Electronic Cigarettes Found to Improve Memory
Electronic Cigarettes Found to Improve Memory

Research presented on April 18th at the British Psychological Society's Annual Conference, held at the Grand Connaught Rooms in London show evidence that electronic cigarettes may help memory.

85 regular smokers, men and women, were randomly given an e-cigarette in a study at the University of East London by Dr. Lynne Dawkins. The e-cigarettes either contained nicotine or a placebo or the smokers were told to hold the electronic cigarette without using it. The study participants were allowed to use the device as much as they wanted for five minutes. After the five minutes were up, the participants filled out a questionnaire determining their mood and cravings. The questionnaire was completed a second time, 20 minutes after using the device. Sixty participants were asked to complete a memory task in addition to the questionnaire 10-15 minutes after using the electronic cigarette.

The Results

The results of the study found that men who “smoked” had more reduced cravings than women, thus improving their mood. For women, the placebo was just as good as the electronic cigarette containing nicotine. The participants who were given the series of memory tasks had better memory functions compared to the other groups when using the e-cigarette containing nicotine.

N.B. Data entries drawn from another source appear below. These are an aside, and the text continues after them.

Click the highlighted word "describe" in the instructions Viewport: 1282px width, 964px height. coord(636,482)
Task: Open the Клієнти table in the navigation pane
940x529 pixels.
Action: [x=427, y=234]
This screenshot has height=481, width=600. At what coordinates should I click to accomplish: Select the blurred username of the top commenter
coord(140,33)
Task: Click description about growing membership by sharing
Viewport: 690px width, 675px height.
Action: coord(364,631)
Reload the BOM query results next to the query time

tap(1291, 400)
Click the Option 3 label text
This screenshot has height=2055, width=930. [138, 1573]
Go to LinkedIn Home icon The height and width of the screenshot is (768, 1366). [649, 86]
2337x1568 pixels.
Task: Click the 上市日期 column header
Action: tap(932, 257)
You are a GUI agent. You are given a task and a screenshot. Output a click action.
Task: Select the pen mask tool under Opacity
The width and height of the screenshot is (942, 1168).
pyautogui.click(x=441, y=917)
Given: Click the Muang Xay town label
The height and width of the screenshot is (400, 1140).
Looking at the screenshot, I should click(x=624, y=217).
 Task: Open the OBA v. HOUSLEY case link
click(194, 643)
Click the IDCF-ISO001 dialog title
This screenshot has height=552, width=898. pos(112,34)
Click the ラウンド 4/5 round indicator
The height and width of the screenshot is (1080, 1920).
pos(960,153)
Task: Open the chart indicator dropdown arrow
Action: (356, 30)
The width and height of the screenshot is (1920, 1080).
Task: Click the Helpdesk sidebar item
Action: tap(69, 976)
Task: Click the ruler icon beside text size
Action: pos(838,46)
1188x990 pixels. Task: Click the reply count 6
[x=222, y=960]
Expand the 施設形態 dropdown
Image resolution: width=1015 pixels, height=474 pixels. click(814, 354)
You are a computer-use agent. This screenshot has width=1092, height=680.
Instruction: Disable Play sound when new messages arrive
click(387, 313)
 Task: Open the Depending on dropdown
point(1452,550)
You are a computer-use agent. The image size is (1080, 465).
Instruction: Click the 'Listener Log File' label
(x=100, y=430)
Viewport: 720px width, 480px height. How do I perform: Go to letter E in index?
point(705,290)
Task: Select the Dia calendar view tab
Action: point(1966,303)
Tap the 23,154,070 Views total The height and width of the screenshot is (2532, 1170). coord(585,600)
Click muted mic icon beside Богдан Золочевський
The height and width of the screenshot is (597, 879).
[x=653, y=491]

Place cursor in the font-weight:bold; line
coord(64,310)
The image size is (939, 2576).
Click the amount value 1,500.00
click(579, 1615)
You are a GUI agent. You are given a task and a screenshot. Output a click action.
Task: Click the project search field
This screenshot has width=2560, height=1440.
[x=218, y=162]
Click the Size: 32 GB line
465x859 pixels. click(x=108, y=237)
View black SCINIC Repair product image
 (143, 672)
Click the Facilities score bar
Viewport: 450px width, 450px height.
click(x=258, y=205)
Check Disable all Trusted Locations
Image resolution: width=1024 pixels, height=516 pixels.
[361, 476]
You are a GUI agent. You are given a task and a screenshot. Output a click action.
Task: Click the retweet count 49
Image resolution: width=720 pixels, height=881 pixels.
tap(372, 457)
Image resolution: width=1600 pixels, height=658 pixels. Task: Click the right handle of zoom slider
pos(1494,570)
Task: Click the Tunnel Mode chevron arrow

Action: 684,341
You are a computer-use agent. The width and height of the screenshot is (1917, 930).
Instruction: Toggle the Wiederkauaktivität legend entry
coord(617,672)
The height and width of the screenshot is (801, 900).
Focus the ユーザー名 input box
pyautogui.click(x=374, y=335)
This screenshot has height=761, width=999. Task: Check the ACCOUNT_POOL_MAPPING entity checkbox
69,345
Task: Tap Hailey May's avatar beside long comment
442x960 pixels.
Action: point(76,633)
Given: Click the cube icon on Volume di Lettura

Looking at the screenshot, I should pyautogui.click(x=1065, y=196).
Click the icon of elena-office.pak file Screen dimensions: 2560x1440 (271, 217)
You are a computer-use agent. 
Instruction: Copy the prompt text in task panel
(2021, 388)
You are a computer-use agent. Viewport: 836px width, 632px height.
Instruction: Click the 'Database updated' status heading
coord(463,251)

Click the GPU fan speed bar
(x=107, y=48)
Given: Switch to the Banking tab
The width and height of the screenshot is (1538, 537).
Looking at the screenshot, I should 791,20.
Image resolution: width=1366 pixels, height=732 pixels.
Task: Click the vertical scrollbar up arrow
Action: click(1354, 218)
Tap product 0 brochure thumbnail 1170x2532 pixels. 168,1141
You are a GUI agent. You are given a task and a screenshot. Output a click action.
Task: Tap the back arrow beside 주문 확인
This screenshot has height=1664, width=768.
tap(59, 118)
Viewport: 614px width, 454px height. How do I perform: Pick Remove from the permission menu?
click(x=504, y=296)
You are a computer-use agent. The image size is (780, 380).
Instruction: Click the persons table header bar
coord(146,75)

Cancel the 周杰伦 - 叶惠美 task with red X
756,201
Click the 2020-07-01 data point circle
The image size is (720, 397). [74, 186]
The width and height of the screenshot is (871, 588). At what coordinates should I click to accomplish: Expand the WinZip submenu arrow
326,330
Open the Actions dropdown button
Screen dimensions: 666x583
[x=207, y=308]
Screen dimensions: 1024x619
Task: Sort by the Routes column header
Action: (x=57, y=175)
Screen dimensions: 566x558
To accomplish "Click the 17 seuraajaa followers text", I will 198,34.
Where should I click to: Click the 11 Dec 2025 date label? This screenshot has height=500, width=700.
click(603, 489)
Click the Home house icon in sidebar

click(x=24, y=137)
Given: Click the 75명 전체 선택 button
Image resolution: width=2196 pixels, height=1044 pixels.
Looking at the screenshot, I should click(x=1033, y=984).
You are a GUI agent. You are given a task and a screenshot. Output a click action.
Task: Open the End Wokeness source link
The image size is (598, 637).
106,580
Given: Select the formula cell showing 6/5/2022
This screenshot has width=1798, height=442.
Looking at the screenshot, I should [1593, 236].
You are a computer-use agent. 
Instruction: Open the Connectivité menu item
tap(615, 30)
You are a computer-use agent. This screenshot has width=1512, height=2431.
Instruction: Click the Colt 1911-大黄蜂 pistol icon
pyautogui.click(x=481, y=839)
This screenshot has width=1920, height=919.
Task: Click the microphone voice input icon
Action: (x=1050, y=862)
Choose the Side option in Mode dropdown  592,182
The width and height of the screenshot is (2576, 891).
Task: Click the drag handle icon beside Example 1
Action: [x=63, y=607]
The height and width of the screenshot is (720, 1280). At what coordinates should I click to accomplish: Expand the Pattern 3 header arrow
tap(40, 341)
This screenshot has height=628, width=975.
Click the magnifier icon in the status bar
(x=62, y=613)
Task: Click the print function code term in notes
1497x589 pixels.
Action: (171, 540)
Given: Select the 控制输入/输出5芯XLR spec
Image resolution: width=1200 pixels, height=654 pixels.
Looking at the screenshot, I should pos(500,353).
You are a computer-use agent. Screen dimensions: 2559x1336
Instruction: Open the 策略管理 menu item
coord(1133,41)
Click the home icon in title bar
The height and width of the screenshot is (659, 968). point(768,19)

"Perhaps more significantly, we found that e-cigarettes with nicotine help maintain working memory in smokers who have not smoked for an hour or two. People who choose to stop smoking without using a nicotine substitute may therefore suffer a period during which their working memory levels dip until their bodies adjust to the reduced levels of nicotine. E-cigarettes seem to be effective at reducing this problem for men and women. However, in this study we did not look at the issue of whether people feel self-conscious about using the devices in public."